Find the angles of $T$, the length of its edges, and its area.
b) Find the asymptotic curves on $S$.
c) Find the Gaussian and the mean curvature of $S$.
I have a general idea of how to solve b) and c), but I am struggling with a). I think arc-length formalization should give the length but I'm not sure about the angles of $T$ and the area.

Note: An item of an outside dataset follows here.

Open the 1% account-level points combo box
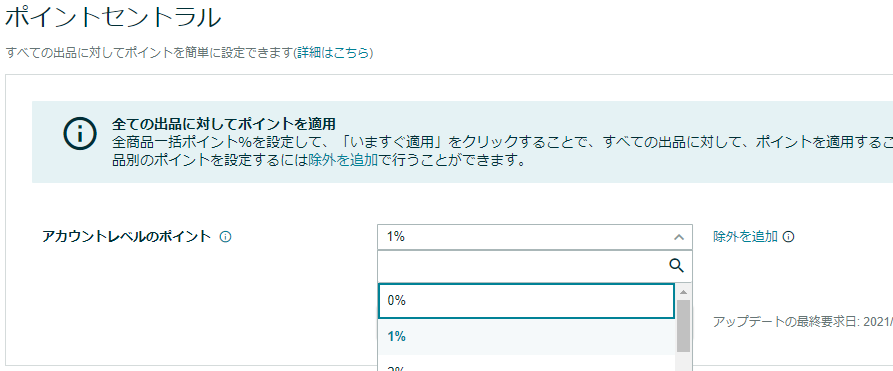893x371 pixels. tap(534, 237)
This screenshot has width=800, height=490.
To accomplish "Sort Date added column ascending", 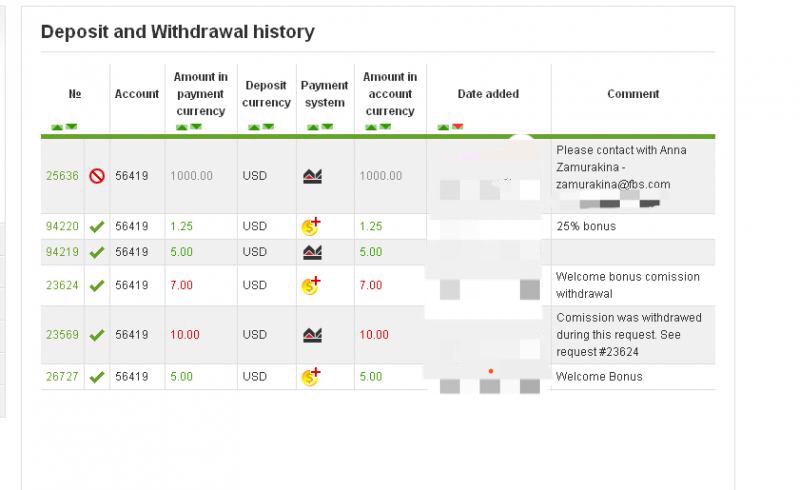I will point(444,127).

Angles: Consider the curves $$ \begin{align*} \gamma_1&\colon [0,a]\to \mathbb{R}^2: t\mapsto (t,0) \\ \gamma_2&\colon [0,\sinh(a)]\to\mathbb{R}^2 :t \mapsto (a,t) \\ \gamma_3&\colon [0,a]\to\mathbb{R}^2 : t \mapsto (a-t,\sinh(a-t)). \end{align*} $$ Then the three curves $c_i(t)=x(\gamma_i(t))$, $i=1,2,3$ form the triangle on the surface. As an example, I'll calculate one angle. Note that $c_1'(a)=(0,0,1)$ and $c_2'(0)=(\cos a,\sin a, 0)$. Using the formula $$ \cos \theta = \frac{c_1'(a)\cdot c_2'(0)}{\|c_1'(a)\| \|c_2'(0)\|} $$ one finds that the exterior angle between the two curves is $\frac{\pi}{2}$. If one wants to find the interior angle, one has to substract this angle from $\pi$. But for this specific angle this is $\pi-\frac{\pi}{2}=\frac{\pi}{2}$ as well.
Lengths: You are right. In order to calculate the lengths one uses the formula for the arclength: $$ \int_0^{\text{upper bound}} \left\|c_i'(t)\right\|\,dt. $$
Area: For the area one calculates the surface integral of the constant function $1$ on the triangle. Filling in the parametrisation and boundaries gives $$ \int_{0}^a \int_0^{\sinh u} \|x_u(u,v)\times x_v(u,v)\|\,dv du =\int_{0}^a \int_0^{\sinh u} \sqrt{1+v^2}\,dv du. $$ I am not going to spoil the answer for you. I only want to mention that the integral is pretty nice, because the substitution $v=\sinh t$ will do the trick.